EXCERPT PROVIDED —
Surrogate-Gradient Template (with regularization)¶
A reusable template for training a Spyx SNN on the Spiking Heidelberg Digits (SHD) dataset using BPTT, surrogate gradients, and per-layer activity regularization. Use this as the starting point for the scaling experiments in research/scaling_experiments/.
Required extras:
pip install "spyx[loaders]"
import os
os.environ.setdefault("XLA_PYTHON_CLIENT_MEM_FRACTION", ".80")
import jax
import jax.numpy as jnp
import optax
from flax import nnx
from sklearn.metrics import ConfusionMatrixDisplay, confusion_matrix
from tqdm import trange
import matplotlib.pyplot as plt
import spyx
import spyx.nn as snn
/home/kade/Code/spyx/.venv/lib/python3.12/site-packages/tqdm/auto.py:21: TqdmWarning: IProgress not found. Please update jupyter and ipywidgets. See https://ipywidgets.readthedocs.io/en/stable/user_install.html from .autonotebook import tqdm as notebook_tqdm
Data loading and augmentation¶
spyx.data.SHD_loader wraps Tonic's SHD dataset behind a Google Grain pipeline. Spikes are bit-packed along the time axis; we recover dense spikes inline with jnp.unpackbits. spyx.data.shift_augment returns a JIT-compiled function that randomly rolls the input along its channel axis - a cheap form of data augmentation.
BATCH = 256
SAMPLE_T = 128
CHANNELS = 128
shd_dl = spyx.data.SHD_loader(batch_size=BATCH, sample_T=SAMPLE_T, channels=CHANNELS)
augment = spyx.data.shift_augment(max_shift=16, axes=(2,))
print("observation shape:", shd_dl.obs_shape, "num classes:", int(shd_dl.act_shape[0]))
# Prestage the whole dataset onto the accelerator once, then scan over the
# prestaged batches each epoch. This is dramatically faster than re-decoding
# SHD through the streaming grain pipeline every epoch, and the whole dataset
# fits comfortably in memory. `prestage` returns per-batch arrays shaped
# (num_batches, batch, packed_time, channels).
train_obs, train_labels = shd_dl.prestage("train")
test_obs, test_labels = shd_dl.prestage("test")
print("prestaged train:", train_obs.shape, " test:", test_obs.shape)
observation shape: (128,) num classes: 20
prestaged train: (31, 256, 16, 128) test: (8, 256, 16, 128)

WRITTEN TASK 1 —
Decide whether each statement agrees with the SHD training template above. Answer yes or no for each and quote the words from the template that decide it.
(a) The whole dataset is moved onto the accelerator a single time.
(b) spyx.data.shift_augment rolls the input along its time axis.
(c) The template applies activity regularization to each layer.
WRITTEN TASK 2 —
Translate this sentence from the SHD training template into Spanish: "Spikes are bit-packed along the time axis; we recover dense spikes inline with jnp.unpackbits."

MATERIAL PROVIDED —

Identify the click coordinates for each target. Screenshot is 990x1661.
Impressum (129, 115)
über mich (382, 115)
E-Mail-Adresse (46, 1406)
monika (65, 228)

EXERCISE ANSWER 1 —
(a) Yes: "Prestage the whole dataset onto the accelerator once"
(b) No: "randomly rolls the input along its channel axis"
(c) Yes: "per-layer activity regularization"

EXERCISE ANSWER 2 —
Los picos se empaquetan a nivel de bits a lo largo del eje del tiempo; recuperamos los picos densos en línea con jnp.unpackbits.